Problem details -> Starting with the line that contains "This screenshot has height=394, width=571." and stopping after the line that contains "Given: Open Рассчитать ипотеку calculator", return each line below exactly as written, with no others.

START Provided data

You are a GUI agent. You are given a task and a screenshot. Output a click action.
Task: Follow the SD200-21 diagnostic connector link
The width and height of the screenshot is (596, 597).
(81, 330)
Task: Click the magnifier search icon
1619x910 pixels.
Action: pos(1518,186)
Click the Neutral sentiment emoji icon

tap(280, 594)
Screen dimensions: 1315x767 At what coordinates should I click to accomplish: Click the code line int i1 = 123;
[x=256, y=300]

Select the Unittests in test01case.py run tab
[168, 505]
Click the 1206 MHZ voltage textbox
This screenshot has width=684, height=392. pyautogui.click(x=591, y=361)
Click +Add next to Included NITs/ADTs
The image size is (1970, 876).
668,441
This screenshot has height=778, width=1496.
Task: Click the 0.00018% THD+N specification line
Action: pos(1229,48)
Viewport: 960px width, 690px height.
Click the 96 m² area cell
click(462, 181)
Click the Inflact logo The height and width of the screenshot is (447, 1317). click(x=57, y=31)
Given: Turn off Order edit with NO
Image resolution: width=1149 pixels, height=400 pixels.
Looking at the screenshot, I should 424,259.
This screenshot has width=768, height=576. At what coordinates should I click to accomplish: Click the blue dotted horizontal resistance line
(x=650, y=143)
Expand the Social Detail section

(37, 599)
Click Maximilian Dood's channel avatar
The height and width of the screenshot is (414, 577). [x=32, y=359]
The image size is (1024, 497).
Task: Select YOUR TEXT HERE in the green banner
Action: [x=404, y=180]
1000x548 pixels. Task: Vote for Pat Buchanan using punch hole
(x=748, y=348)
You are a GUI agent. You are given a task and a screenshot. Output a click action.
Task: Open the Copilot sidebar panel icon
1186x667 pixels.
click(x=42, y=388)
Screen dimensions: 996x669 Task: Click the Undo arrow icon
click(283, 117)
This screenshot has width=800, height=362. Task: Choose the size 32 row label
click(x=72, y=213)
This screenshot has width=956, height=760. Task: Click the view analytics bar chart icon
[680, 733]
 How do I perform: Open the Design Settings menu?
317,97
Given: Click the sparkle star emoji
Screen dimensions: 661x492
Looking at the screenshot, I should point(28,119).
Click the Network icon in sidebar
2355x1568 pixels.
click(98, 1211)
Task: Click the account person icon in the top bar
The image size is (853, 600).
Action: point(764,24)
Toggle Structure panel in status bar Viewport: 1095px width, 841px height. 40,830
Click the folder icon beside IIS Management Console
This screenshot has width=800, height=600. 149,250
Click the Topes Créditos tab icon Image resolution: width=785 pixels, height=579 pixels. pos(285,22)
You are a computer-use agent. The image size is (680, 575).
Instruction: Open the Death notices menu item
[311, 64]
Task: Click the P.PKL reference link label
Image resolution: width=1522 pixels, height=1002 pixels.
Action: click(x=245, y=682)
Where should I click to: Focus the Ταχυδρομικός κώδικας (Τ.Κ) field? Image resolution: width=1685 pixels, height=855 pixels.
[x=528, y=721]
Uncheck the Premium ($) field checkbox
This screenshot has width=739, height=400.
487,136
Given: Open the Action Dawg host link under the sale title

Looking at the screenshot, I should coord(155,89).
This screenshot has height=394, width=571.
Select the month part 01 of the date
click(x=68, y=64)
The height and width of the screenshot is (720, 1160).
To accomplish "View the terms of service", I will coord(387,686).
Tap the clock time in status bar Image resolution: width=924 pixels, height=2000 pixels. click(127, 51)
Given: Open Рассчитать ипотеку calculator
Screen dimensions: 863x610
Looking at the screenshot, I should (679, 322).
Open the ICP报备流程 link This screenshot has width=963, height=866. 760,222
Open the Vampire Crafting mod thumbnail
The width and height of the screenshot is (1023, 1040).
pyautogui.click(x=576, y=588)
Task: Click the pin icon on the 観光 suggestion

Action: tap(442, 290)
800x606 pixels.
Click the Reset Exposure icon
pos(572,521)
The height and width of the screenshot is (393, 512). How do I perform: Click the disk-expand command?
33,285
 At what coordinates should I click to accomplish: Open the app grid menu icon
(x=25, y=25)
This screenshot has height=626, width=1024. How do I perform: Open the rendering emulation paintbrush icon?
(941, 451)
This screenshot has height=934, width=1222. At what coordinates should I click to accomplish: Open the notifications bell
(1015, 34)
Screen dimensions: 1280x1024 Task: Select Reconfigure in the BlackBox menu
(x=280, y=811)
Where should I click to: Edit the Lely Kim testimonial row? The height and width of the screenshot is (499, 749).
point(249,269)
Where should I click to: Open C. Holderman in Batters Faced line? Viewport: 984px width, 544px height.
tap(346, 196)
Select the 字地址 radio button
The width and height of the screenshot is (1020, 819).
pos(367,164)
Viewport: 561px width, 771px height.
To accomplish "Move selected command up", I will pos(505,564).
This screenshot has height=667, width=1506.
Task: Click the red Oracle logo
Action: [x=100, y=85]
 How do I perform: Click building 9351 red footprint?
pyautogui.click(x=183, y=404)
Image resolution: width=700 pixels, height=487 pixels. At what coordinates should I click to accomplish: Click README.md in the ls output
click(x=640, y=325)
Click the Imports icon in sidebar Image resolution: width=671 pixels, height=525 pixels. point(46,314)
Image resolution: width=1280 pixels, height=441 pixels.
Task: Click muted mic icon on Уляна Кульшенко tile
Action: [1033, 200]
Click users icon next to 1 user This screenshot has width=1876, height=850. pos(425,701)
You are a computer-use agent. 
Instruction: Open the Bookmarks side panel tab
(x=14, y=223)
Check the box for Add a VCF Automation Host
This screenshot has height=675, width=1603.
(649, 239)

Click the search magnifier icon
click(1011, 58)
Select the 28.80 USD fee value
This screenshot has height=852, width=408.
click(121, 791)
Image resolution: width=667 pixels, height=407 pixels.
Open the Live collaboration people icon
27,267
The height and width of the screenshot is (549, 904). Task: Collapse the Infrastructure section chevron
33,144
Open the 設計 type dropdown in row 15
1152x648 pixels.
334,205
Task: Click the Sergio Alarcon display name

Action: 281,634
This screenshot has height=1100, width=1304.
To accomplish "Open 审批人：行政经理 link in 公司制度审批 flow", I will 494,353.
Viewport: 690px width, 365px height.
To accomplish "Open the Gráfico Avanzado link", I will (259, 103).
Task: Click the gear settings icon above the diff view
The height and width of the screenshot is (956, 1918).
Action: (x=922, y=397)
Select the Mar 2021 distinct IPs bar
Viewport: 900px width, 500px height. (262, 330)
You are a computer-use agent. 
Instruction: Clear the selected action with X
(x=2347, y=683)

END Provided data

Answer to this exercise ->
This screenshot has height=394, width=571.
Select the month part 01 of the date
click(x=68, y=64)
The height and width of the screenshot is (720, 1160).
To accomplish "View the terms of service", I will coord(387,686).
Tap the clock time in status bar Image resolution: width=924 pixels, height=2000 pixels. click(127, 51)
Given: Open Рассчитать ипотеку calculator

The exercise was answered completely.